任务项 – 请改写下列全部记录，将其中的“Describe the element”一律替换为“Identify the element”，其余内容保持不变。

所列记录 –
++++++++++
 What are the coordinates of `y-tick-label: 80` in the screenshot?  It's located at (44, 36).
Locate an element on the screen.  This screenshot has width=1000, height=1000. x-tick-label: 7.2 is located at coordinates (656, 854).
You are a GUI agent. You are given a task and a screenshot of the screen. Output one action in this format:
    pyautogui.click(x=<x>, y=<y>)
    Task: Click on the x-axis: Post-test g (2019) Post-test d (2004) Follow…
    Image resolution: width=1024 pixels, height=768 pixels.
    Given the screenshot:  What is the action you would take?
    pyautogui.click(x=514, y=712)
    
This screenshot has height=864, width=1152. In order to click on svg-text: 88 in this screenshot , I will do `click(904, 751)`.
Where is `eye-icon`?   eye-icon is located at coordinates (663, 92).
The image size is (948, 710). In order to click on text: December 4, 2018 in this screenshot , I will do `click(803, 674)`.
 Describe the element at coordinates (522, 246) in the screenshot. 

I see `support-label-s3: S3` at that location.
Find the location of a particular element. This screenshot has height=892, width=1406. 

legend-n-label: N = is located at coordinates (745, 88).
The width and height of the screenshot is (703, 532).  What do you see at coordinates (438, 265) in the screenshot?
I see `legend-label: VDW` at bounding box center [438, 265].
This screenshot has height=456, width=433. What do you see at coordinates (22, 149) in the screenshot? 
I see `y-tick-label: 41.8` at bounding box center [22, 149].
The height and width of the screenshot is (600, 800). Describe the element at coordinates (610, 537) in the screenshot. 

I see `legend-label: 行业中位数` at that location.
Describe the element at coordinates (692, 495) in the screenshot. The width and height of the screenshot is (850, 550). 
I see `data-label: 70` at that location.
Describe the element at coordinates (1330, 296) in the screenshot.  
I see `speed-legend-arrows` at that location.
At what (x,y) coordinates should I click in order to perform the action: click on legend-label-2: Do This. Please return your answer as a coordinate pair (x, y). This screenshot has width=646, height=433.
++++++++++
答案 –
 What are the coordinates of `y-tick-label: 80` in the screenshot?  It's located at (44, 36).
Locate an element on the screen.  This screenshot has width=1000, height=1000. x-tick-label: 7.2 is located at coordinates (656, 854).
You are a GUI agent. You are given a task and a screenshot of the screen. Output one action in this format:
    pyautogui.click(x=<x>, y=<y>)
    Task: Click on the x-axis: Post-test g (2019) Post-test d (2004) Follow…
    Image resolution: width=1024 pixels, height=768 pixels.
    Given the screenshot:  What is the action you would take?
    pyautogui.click(x=514, y=712)
    
This screenshot has height=864, width=1152. In order to click on svg-text: 88 in this screenshot , I will do `click(904, 751)`.
Where is `eye-icon`?   eye-icon is located at coordinates (663, 92).
The image size is (948, 710). In order to click on text: December 4, 2018 in this screenshot , I will do `click(803, 674)`.
 Identify the element at coordinates (522, 246) in the screenshot. 

I see `support-label-s3: S3` at that location.
Find the location of a particular element. This screenshot has height=892, width=1406. 

legend-n-label: N = is located at coordinates (745, 88).
The width and height of the screenshot is (703, 532).  What do you see at coordinates (438, 265) in the screenshot?
I see `legend-label: VDW` at bounding box center [438, 265].
This screenshot has height=456, width=433. What do you see at coordinates (22, 149) in the screenshot? 
I see `y-tick-label: 41.8` at bounding box center [22, 149].
The height and width of the screenshot is (600, 800). Identify the element at coordinates (610, 537) in the screenshot. 

I see `legend-label: 行业中位数` at that location.
Identify the element at coordinates (692, 495) in the screenshot. The width and height of the screenshot is (850, 550). 
I see `data-label: 70` at that location.
Identify the element at coordinates (1330, 296) in the screenshot.  
I see `speed-legend-arrows` at that location.
At what (x,y) coordinates should I click in order to perform the action: click on legend-label-2: Do This. Please return your answer as a coordinate pair (x, y). This screenshot has width=646, height=433.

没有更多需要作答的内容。